# Text provided
Turn the corner to the north, and the house reveals 2 new surprising elements.

Like the bow of a ship, a rounded window juts off the southwest corner of the house, as if steering a course towards Warson Road.

Heading down the gently sloping hill of the vast backyard and looking up, the north side of the house is a long series of rectangles bisected by a minimalist rotunda!

Rising up on slender white columns and hovering out of the main house like a flying saucer, the glass rotunda is simply breathtaking.

Looking into the airy, light-drenched room, note the ribbon of transom windows at the ceiling line, and a sparse fireplace ringed in rust red marble. This view shows a bedroom entrance (above, right) the front entry and a peek into the living room proper (above, middle) and a door (above, left) that leads into a lounge.

The outside curve of the rotunda provides a flowerbed, and functioning jalousie glass so breezes could waft in. The rotunda room is glorious, or as Claire Nowak-Boyd (who introduced me to the house) said, “I could live in (this) room for the rest of my life and be happy with just that.”

Pulling away from the surprising miracle of the rotunda, the northeast corner of the house has a covered patio, which is the outside extension of the lounge.

# Extracted records
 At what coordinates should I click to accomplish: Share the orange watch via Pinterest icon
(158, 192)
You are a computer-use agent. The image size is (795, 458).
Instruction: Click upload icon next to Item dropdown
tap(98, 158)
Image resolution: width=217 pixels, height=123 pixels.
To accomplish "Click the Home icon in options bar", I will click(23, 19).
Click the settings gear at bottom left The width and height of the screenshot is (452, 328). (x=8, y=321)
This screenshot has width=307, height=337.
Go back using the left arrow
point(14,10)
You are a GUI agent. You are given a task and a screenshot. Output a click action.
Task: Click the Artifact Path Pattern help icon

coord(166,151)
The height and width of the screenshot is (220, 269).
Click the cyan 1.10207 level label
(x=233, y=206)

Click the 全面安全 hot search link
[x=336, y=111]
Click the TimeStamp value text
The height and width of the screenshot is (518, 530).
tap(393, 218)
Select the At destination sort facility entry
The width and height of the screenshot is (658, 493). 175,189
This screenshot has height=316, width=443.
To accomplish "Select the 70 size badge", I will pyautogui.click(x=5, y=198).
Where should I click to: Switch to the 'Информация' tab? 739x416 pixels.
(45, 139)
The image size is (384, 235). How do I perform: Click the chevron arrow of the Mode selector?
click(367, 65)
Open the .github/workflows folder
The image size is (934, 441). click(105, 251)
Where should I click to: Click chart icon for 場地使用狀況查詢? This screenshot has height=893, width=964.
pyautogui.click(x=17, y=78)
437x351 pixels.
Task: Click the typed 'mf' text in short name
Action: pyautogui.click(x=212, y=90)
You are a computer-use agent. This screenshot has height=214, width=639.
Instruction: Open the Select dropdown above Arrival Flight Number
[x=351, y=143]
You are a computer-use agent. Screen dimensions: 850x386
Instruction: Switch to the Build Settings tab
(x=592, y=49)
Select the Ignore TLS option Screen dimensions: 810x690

# Exercise directions
Reproduce the passage of the house description that opens with the words "Pulling away from" and closes with "of the lounge.", word for word.

# Problem solution
Pulling away from the surprising miracle of the rotunda, the northeast corner of the house has a covered patio, which is the outside extension of the lounge.